Si la poésie n’a que faire du procédé et de l’éloquence, elle
se moque aussi bien de ce lyrisme subjectif où s’abimèrent
les derniers romantiques, que de la forme brillante et vide
des parnassiens. Le vrai poète n’a pas de chant ; il oublie de
peindre ; il voit et parce que voir est un aveuglement, il
contemple son rêve. Le poète est un songe-creux.
… Bien profond, il resta dans son rêve
Sans lui donner la forme en baudruche qui crève
Sans ouvrir le bonhomme et se chercher dedans[1].
La poésie n’a rien d’artificiel. C’est pour chacun l’image
de sa propre existence.
La poésie est : vivre
Paresser encore et souffrir…
Or, pour lui, vivre c’est s’amuser aux feux d’artifice de
son esprit.
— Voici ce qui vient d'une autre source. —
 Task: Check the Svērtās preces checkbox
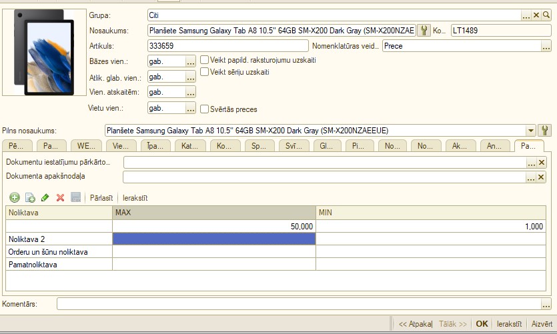(205, 109)
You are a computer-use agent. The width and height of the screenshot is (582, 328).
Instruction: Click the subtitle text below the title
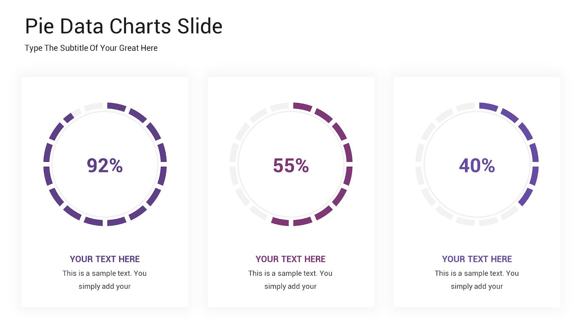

Il blague, il plaisante comme un gamin de la rue
ou comme un marin en bordée. Il a ce talent du rire à l’emporte-pièce
où domine l’irrévérence :
Vous qui ronflez au coin d’une épouse endormie,
Ruminants ! savez-vous ce soupir : l’insomnie ?
C’est le début de sa Litanie du sommeil. Il manque de
galanterie, mais Corbière méprise souverainement la femme.
Il lui consacre un poème auquel il donne pour titre cette épithète
désobligeante : A l’éternelle Madame et il l’y traite de
Mannequin idéal, tête-de-turc du leurre
Éternel Féminin…
Sois femelle de l’homme et sers de Muse, ô femme.
Il y a là de la brutalité et de l’impudence. C’est un acheminement vers le cynisme où Corbière se complaît avec délices. Il aime, en effet, les rapprochements inattendus, et
- ↑ Décourageux.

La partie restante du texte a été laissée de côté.